◆ **EXERCISE INSTRUCTIONS**: Wherever the word "PlayStyles" appears in a line of the data, that line should be copied.

◆ **DATA IN THIS EXERCISE**:
————————

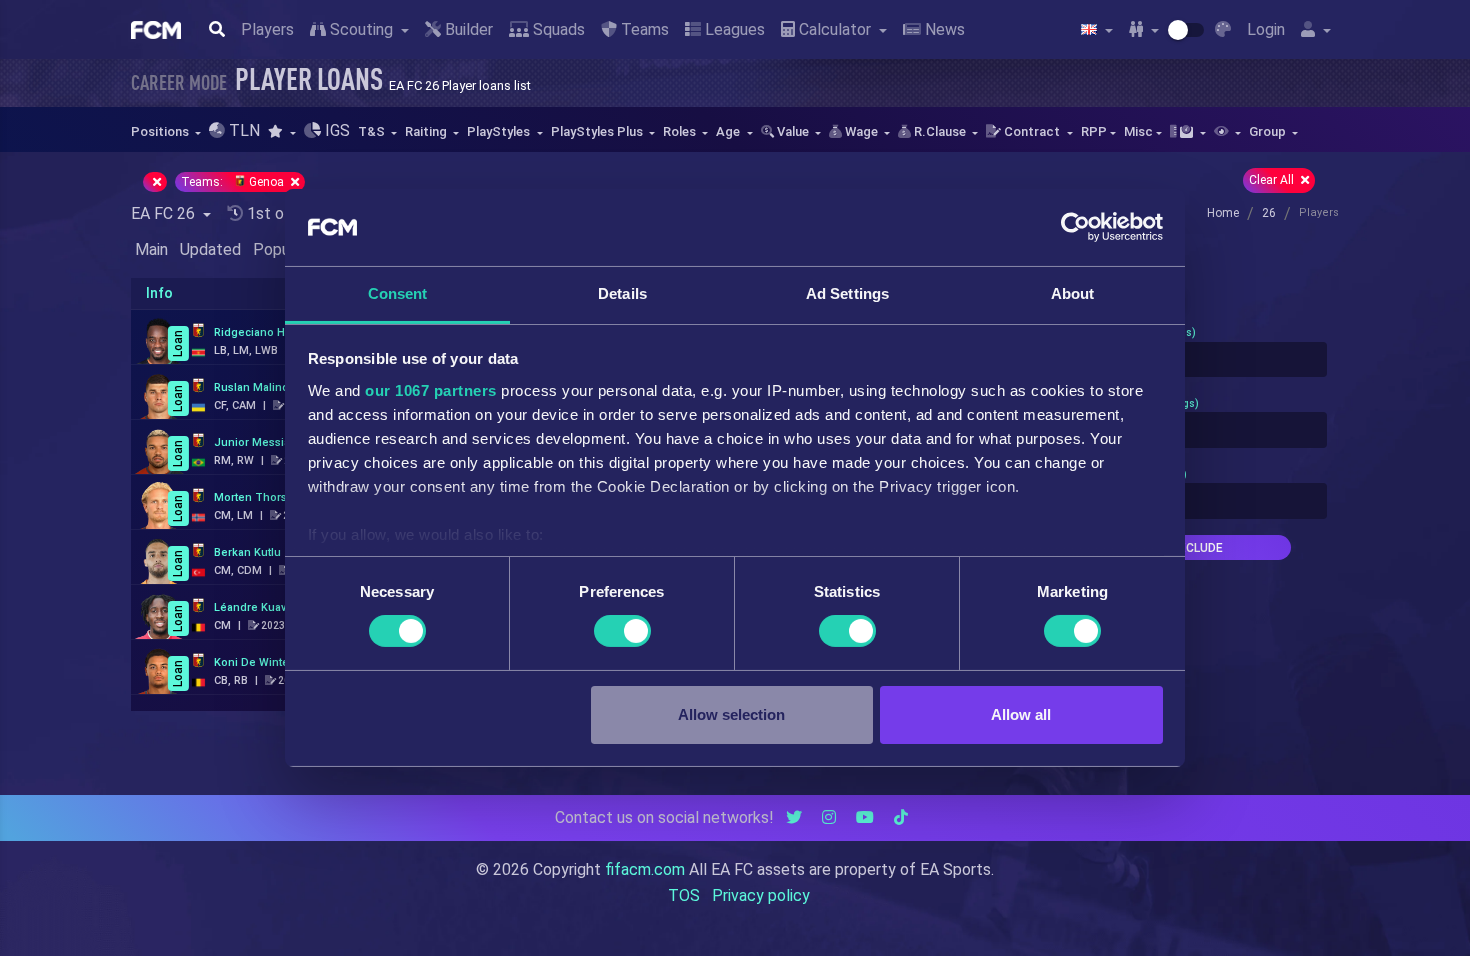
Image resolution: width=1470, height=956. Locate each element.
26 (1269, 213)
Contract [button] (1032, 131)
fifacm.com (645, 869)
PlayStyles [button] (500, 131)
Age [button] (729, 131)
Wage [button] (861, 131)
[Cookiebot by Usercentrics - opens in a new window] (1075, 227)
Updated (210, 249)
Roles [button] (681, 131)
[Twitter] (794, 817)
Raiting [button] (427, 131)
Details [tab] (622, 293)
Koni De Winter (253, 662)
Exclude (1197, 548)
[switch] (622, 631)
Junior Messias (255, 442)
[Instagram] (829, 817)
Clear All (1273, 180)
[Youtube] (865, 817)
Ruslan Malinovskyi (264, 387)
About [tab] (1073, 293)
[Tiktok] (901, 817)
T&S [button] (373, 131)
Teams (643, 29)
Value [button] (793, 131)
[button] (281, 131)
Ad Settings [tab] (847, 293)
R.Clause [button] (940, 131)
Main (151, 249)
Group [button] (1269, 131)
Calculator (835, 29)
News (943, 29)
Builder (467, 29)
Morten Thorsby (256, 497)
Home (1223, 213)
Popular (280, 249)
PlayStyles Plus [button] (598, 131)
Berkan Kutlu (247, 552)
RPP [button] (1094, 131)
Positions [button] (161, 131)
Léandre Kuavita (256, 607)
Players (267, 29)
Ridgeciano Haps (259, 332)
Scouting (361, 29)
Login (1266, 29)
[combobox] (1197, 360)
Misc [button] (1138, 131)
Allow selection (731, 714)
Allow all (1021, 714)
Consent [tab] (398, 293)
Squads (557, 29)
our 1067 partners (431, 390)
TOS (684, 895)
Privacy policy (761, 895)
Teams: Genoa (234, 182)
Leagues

————————

◆ **ANSWER TO THE EXERCISE**:
PlayStyles [button] (500, 131)
PlayStyles Plus [button] (598, 131)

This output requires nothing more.